Jed MacKay has been turning his titular hero into a symbol that protects the innocent and the weak from all manner of predatory creatures. But Moon Knight is aware of his true nature and wants to atone for his past mistakes. Even though his recent brand of justice earns him a few friends, it does not sit well with others who want to return Moon Knight to his "glorious" past. Moon Knight #12 starts with Zodiac making good on his ultimatum, setting Marc on a dark road of untethered violence. With the narrative jumping from one action sequence to another, every character gets a role to play in this chaotic finale. But somehow, in all the chaos, the story seems to maintain a cohesive rhythm, balancing aggression and sentimentality well.
Cappuccio's artwork can display the characters in dynamic action and douse the book in a mystical aura whenever the need arises. He uses a plethora of hatching lines and shadowy inking on the backdrop to create an undoubtedly dramatic setting. Cappuccio uses the framing of the panels to great effect, using Dutch tilts and low-angle shots to emphasize the intensity and velocity with which the characters move. Meanwhile, colorist Rachelle Rosenberg cooks up a storm using bright, fiery colors amid the darkening scenery, creating a sharp contrast. As usual, Moon Knight looks shiny in his white vestments as the background changes color depending on the mood.

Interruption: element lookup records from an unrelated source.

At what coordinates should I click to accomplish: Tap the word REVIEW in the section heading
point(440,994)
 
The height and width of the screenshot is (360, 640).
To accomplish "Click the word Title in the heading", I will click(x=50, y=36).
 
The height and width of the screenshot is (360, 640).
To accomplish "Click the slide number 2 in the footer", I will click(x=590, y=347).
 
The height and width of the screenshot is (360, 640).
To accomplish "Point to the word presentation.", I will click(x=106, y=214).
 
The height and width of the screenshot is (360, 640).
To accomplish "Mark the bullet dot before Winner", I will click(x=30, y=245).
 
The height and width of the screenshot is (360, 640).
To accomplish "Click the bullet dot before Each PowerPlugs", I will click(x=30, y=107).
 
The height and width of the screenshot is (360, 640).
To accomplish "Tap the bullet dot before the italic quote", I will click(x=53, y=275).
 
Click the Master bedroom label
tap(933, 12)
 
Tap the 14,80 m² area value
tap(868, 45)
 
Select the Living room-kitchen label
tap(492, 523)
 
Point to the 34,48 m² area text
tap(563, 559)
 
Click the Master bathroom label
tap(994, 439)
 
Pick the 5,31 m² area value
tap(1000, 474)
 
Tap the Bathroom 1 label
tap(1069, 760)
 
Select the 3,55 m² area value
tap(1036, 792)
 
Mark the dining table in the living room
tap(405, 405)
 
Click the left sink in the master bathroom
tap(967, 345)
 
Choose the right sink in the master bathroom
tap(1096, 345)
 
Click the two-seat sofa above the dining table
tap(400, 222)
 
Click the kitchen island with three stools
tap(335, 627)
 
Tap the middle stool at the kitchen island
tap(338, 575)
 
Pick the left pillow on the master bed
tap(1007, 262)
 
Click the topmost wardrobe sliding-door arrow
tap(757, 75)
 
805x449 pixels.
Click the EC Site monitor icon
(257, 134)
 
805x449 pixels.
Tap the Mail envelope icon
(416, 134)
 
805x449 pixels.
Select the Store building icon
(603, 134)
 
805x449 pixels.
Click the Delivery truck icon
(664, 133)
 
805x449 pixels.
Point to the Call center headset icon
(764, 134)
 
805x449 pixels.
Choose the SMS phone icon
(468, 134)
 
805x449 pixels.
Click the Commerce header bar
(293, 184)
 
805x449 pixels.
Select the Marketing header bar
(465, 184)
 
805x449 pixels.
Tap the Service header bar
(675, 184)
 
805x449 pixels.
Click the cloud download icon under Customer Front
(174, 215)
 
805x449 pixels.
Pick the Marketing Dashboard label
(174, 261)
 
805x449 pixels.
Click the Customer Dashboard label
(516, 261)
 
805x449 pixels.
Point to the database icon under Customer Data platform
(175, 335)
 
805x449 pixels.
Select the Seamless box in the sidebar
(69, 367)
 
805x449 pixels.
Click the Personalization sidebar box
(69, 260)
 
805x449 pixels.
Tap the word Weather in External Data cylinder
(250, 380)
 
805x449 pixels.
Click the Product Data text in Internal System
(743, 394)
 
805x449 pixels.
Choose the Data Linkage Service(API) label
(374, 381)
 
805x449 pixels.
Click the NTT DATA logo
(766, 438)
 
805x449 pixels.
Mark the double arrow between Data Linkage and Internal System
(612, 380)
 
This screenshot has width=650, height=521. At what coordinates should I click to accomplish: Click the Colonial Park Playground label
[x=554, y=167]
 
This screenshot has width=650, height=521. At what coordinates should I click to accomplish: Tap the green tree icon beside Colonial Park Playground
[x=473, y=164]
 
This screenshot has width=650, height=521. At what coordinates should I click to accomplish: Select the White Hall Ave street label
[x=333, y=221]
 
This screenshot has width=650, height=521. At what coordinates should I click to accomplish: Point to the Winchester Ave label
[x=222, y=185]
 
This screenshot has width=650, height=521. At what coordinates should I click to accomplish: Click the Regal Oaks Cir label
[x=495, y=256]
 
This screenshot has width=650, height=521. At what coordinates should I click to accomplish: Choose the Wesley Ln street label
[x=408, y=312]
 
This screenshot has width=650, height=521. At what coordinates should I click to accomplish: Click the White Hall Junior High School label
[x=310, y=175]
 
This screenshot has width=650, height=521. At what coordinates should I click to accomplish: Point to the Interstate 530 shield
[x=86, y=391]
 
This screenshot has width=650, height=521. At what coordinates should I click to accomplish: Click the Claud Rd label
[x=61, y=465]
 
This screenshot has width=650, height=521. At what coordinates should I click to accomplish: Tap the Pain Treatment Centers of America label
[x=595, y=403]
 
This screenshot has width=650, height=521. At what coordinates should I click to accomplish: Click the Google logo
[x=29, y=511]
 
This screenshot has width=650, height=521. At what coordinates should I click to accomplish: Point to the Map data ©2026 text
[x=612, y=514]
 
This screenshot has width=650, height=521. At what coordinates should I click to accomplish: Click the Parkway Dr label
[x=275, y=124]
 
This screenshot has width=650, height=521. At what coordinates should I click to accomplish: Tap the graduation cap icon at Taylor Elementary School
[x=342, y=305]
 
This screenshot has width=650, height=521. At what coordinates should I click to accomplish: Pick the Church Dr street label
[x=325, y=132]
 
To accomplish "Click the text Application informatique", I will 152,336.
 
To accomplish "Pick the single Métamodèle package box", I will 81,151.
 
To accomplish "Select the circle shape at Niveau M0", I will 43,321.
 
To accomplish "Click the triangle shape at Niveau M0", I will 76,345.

Moving at a breakneck speed, Moon Knight #12 is end-to-end action that brings the curtain down on an intriguing arc with the same amount of ardor as at the beginning of the series. While Greer and Marc's relationship throughout the series has been surprisingly healthy, this issue is the first time that Marc extends a warm hand to Reese to soothe her in her time of need. Despite the sharp dialogues and dynamic art, the main villain problem persists. Zodiac is a one-dimensional supervillain whose antics are cliched and add nothing substantial to the character growth of Moon Knight. That said, Moon Knight #12 ends with the anticipated return of one persona that rights the wrongs perpetrated in both literal and metaphorical senses.